• [EXERCISE DETAILS] Please reproduce all of the data exactly as it appears, but skip the pictures.

■ ■ ■ ■ ■

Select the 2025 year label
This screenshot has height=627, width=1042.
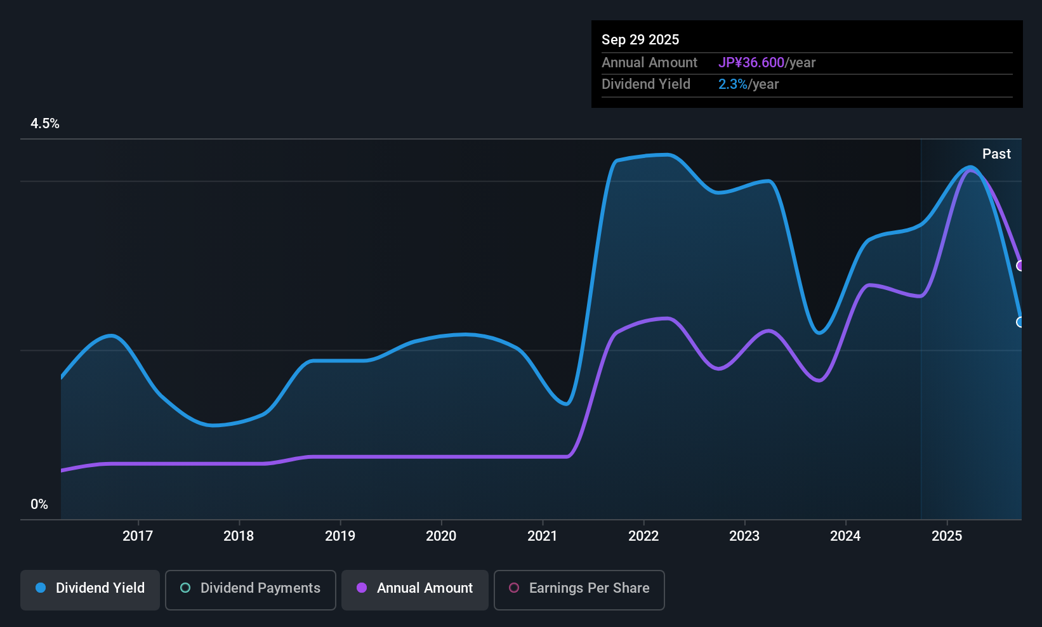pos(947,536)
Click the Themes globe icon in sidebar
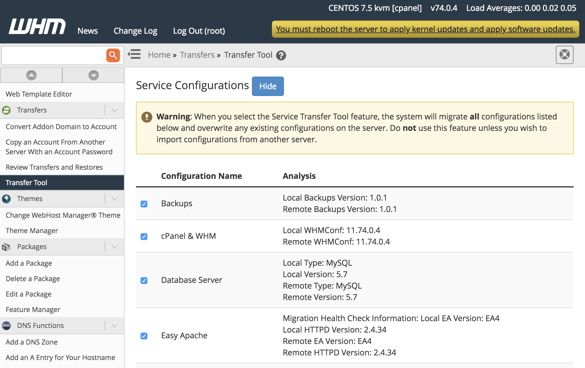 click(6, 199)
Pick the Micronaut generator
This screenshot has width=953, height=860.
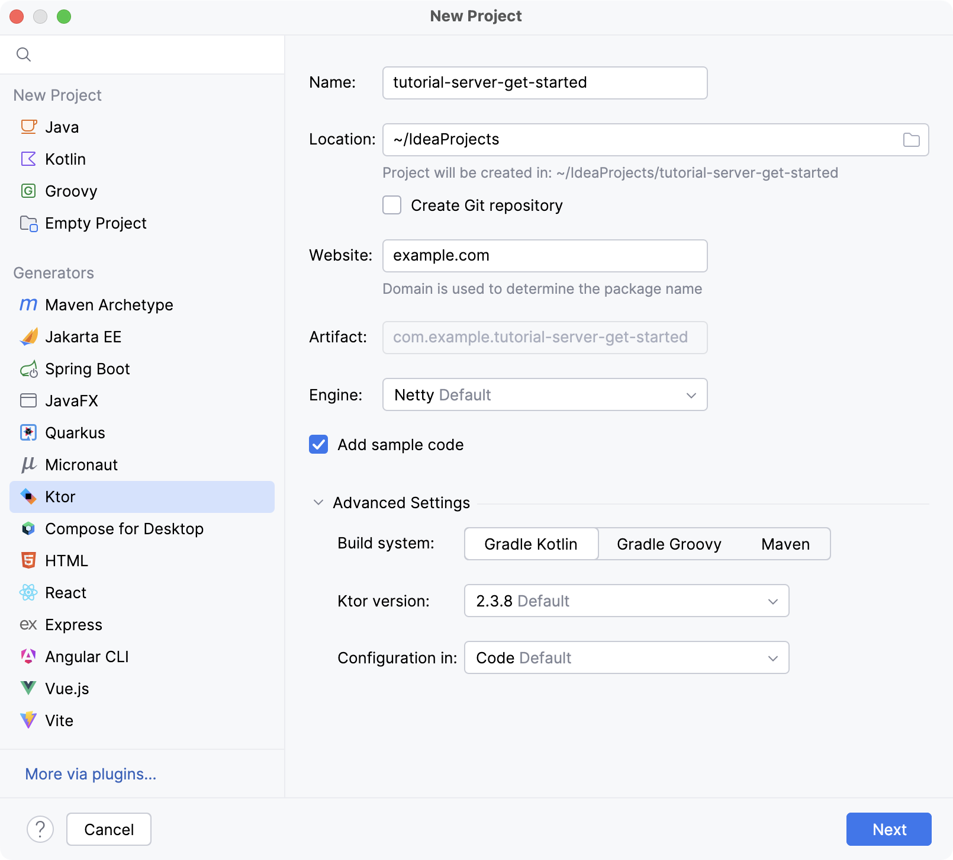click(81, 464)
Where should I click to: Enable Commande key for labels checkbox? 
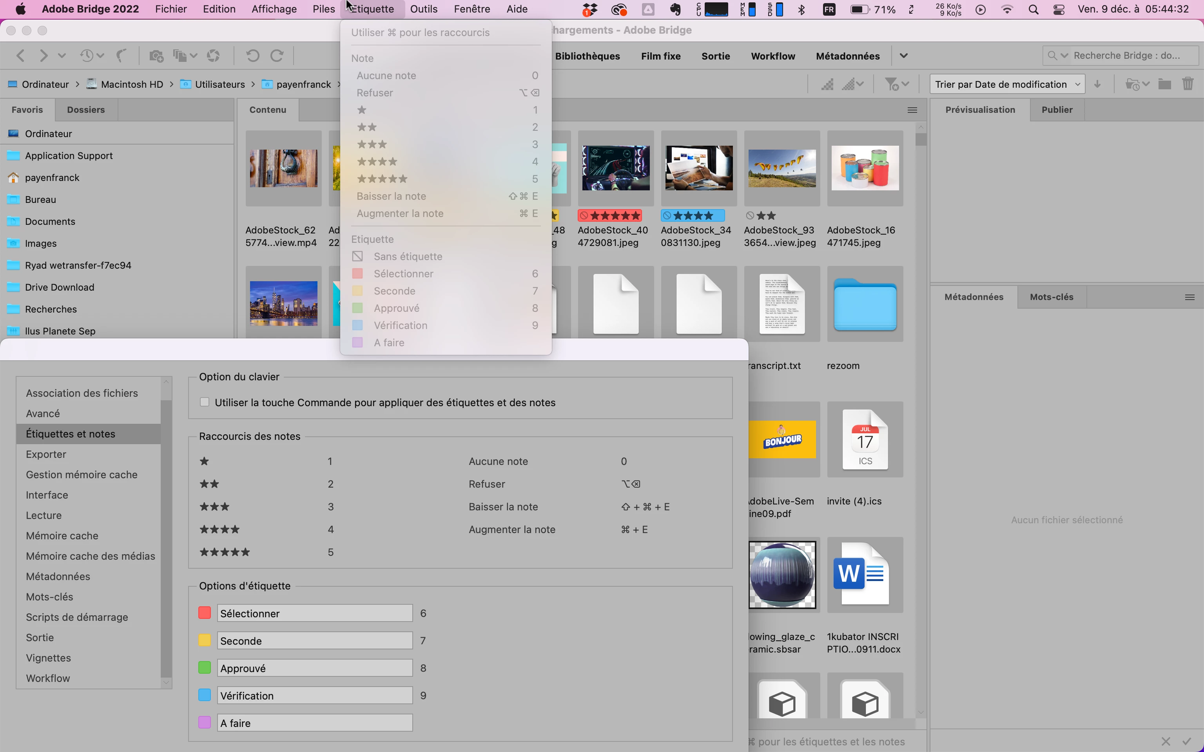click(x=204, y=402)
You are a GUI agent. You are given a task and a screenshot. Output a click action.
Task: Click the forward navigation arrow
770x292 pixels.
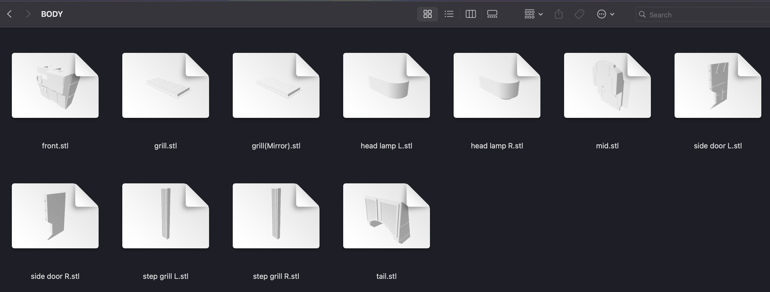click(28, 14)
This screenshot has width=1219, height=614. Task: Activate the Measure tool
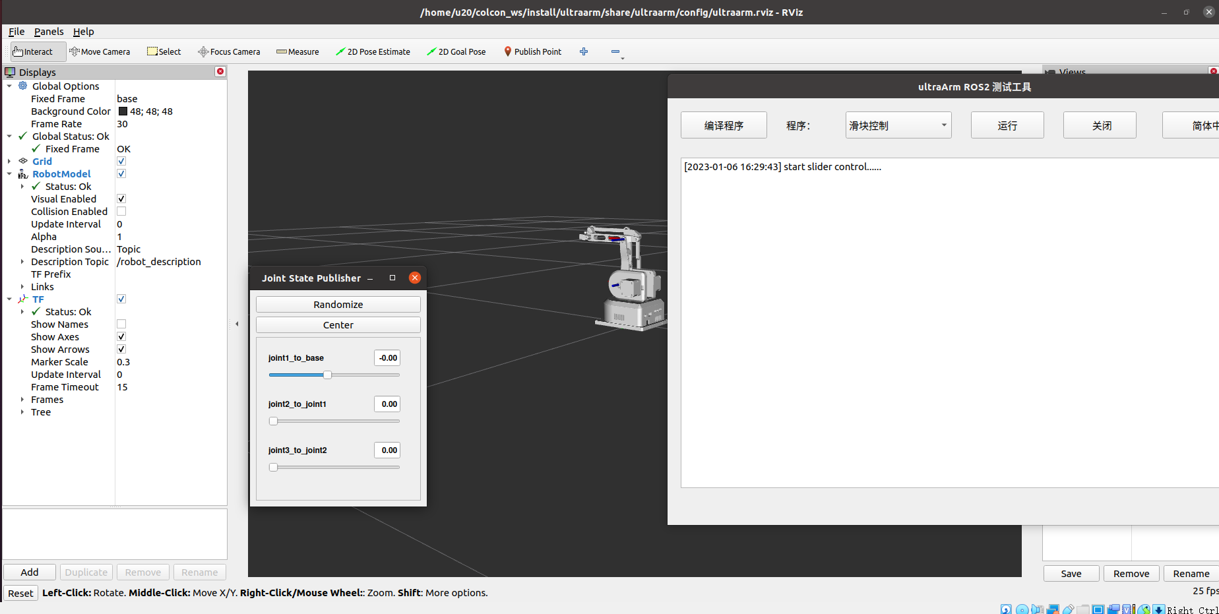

■ ■ ■ ■ ■

• [COMPLETED EXERCISE]
Select the 2025 year label
This screenshot has height=627, width=1042.
pos(947,536)
Click the Themes globe icon in sidebar
 click(6, 199)
Pick the Micronaut generator
This screenshot has width=953, height=860.
click(81, 464)
Where should I click to: Enable Commande key for labels checkbox? 
click(x=204, y=402)
You are a GUI agent. You are given a task and a screenshot. Output a click action.
Task: Click the forward navigation arrow
770x292 pixels.
click(28, 14)
This screenshot has width=1219, height=614. Task: Activate the Measure tool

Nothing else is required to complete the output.